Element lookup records
>>>>

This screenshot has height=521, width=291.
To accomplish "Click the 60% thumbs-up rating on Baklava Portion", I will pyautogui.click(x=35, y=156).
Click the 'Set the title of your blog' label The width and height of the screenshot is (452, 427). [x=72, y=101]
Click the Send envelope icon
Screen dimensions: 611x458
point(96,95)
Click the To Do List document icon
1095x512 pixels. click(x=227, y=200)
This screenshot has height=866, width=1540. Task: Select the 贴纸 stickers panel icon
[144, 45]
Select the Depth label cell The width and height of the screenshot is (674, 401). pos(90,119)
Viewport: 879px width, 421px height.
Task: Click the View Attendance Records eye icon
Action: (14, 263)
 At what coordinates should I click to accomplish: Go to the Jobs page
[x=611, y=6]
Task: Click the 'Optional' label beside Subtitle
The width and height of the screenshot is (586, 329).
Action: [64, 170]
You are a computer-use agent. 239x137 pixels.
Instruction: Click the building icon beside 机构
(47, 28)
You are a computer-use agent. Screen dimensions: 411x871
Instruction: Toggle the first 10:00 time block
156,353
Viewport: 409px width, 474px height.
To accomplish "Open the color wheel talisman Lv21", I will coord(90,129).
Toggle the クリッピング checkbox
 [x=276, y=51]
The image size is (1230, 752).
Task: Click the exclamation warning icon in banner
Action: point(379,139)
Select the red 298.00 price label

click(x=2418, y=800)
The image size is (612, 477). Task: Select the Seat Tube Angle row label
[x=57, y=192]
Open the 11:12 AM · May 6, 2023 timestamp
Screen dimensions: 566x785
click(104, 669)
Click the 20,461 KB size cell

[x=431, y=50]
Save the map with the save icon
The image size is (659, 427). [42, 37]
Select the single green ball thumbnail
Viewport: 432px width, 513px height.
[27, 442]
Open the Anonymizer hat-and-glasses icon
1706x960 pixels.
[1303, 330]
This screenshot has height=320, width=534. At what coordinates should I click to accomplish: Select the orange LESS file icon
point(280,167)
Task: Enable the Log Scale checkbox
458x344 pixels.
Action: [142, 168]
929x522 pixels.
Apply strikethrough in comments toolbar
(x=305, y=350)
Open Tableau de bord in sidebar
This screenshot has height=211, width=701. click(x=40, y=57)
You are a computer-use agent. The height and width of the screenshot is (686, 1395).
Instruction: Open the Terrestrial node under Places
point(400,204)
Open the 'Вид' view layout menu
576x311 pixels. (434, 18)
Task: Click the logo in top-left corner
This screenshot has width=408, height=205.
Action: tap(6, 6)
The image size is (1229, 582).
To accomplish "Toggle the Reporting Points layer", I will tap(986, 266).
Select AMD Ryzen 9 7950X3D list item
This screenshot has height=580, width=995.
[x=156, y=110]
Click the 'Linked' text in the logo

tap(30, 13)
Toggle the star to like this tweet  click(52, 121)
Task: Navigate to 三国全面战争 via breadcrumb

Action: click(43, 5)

<<<<

- **EXERCISE DIRECTIONS**
Rewrite the records above with each "Instruction" changed to "Command", keeping every other part the same.

- **OUTPUT FOR THIS TASK**
This screenshot has height=521, width=291.
To accomplish "Click the 60% thumbs-up rating on Baklava Portion", I will pyautogui.click(x=35, y=156).
Click the 'Set the title of your blog' label The width and height of the screenshot is (452, 427). [x=72, y=101]
Click the Send envelope icon
Screen dimensions: 611x458
point(96,95)
Click the To Do List document icon
1095x512 pixels. click(x=227, y=200)
This screenshot has height=866, width=1540. Task: Select the 贴纸 stickers panel icon
[144, 45]
Select the Depth label cell The width and height of the screenshot is (674, 401). pos(90,119)
Viewport: 879px width, 421px height.
Task: Click the View Attendance Records eye icon
Action: (14, 263)
 At what coordinates should I click to accomplish: Go to the Jobs page
[x=611, y=6]
Task: Click the 'Optional' label beside Subtitle
The width and height of the screenshot is (586, 329).
Action: [64, 170]
You are a computer-use agent. 239x137 pixels.
Command: Click the building icon beside 机构
(47, 28)
You are a computer-use agent. Screen dimensions: 411x871
Command: Toggle the first 10:00 time block
156,353
Viewport: 409px width, 474px height.
To accomplish "Open the color wheel talisman Lv21", I will coord(90,129).
Toggle the クリッピング checkbox
 [x=276, y=51]
The image size is (1230, 752).
Task: Click the exclamation warning icon in banner
Action: point(379,139)
Select the red 298.00 price label

click(x=2418, y=800)
The image size is (612, 477). Task: Select the Seat Tube Angle row label
[x=57, y=192]
Open the 11:12 AM · May 6, 2023 timestamp
Screen dimensions: 566x785
click(104, 669)
Click the 20,461 KB size cell

[x=431, y=50]
Save the map with the save icon
The image size is (659, 427). [42, 37]
Select the single green ball thumbnail
Viewport: 432px width, 513px height.
[27, 442]
Open the Anonymizer hat-and-glasses icon
1706x960 pixels.
[1303, 330]
This screenshot has height=320, width=534. At what coordinates should I click to accomplish: Select the orange LESS file icon
point(280,167)
Task: Enable the Log Scale checkbox
458x344 pixels.
Action: [142, 168]
929x522 pixels.
Apply strikethrough in comments toolbar
(x=305, y=350)
Open Tableau de bord in sidebar
This screenshot has height=211, width=701. click(x=40, y=57)
You are a computer-use agent. The height and width of the screenshot is (686, 1395).
Command: Open the Terrestrial node under Places
point(400,204)
Open the 'Вид' view layout menu
576x311 pixels. (434, 18)
Task: Click the logo in top-left corner
This screenshot has width=408, height=205.
Action: tap(6, 6)
The image size is (1229, 582).
To accomplish "Toggle the Reporting Points layer", I will tap(986, 266).
Select AMD Ryzen 9 7950X3D list item
This screenshot has height=580, width=995.
[x=156, y=110]
Click the 'Linked' text in the logo

tap(30, 13)
Toggle the star to like this tweet  click(52, 121)
Task: Navigate to 三国全面战争 via breadcrumb

Action: click(43, 5)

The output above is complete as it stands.